◆ Work instruction ◆
Reproduce the full listing as it stands. Images do not belong in the copy.

◆ Exercise data ◆

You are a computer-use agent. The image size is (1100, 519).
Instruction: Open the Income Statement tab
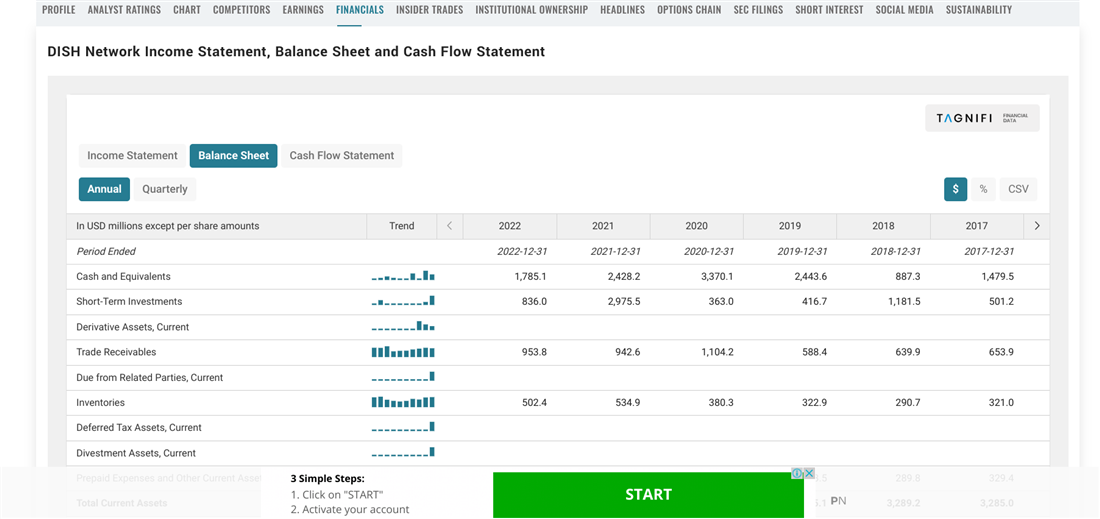[132, 156]
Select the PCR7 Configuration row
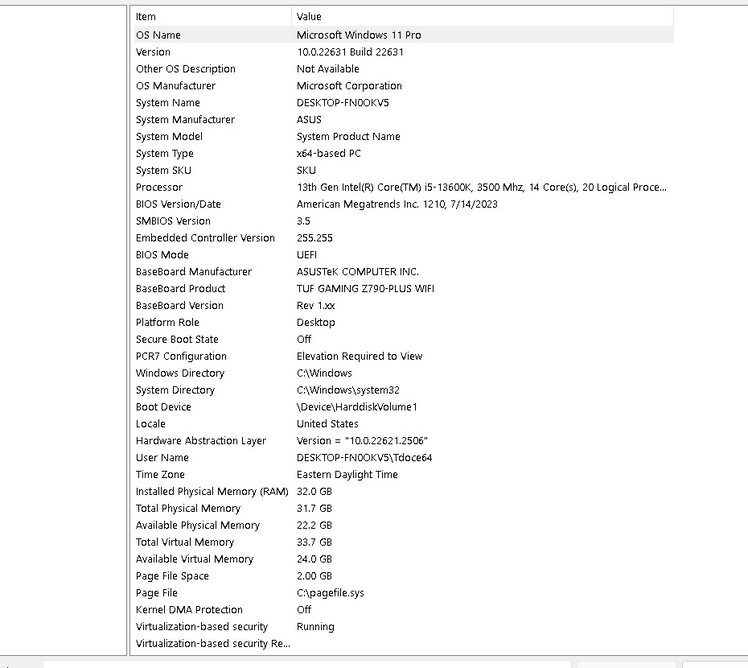 point(404,356)
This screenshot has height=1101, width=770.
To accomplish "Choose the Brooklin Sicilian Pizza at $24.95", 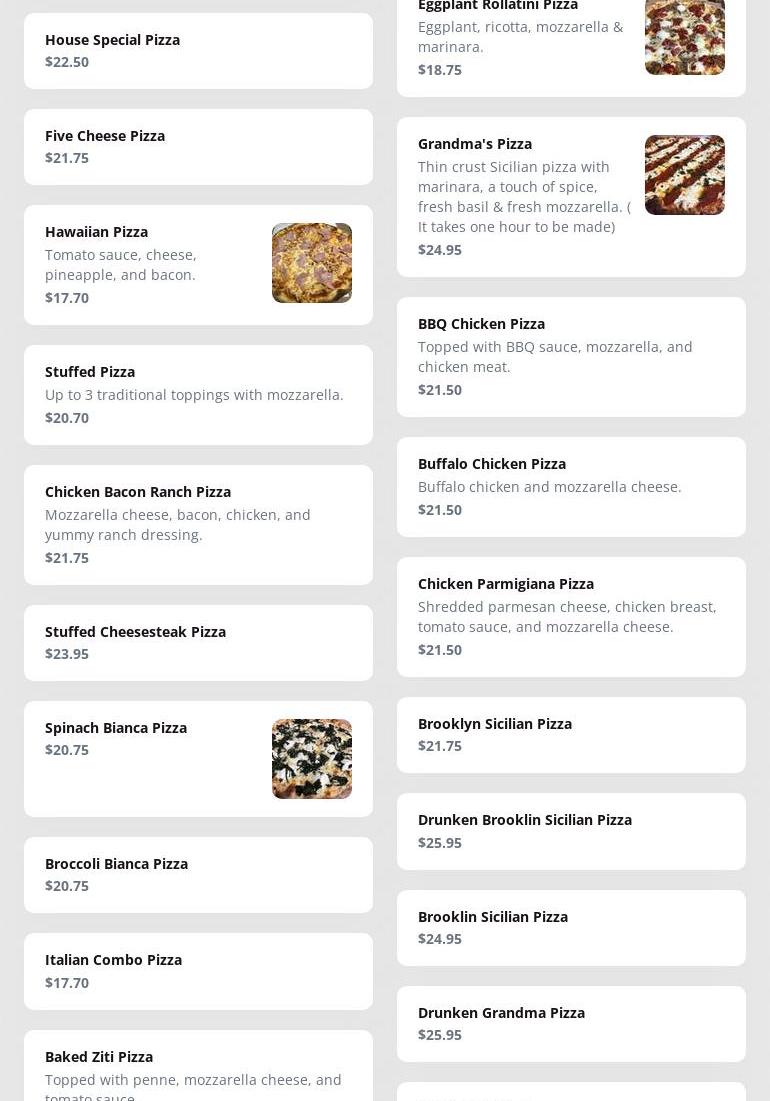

◆ Final answer ◆
You are a computer-use agent. The image size is (1100, 519).
Instruction: Open the Income Statement tab
[132, 156]
Select the PCR7 Configuration row
 point(404,356)
This screenshot has height=1101, width=770.
To accomplish "Choose the Brooklin Sicilian Pizza at $24.95", 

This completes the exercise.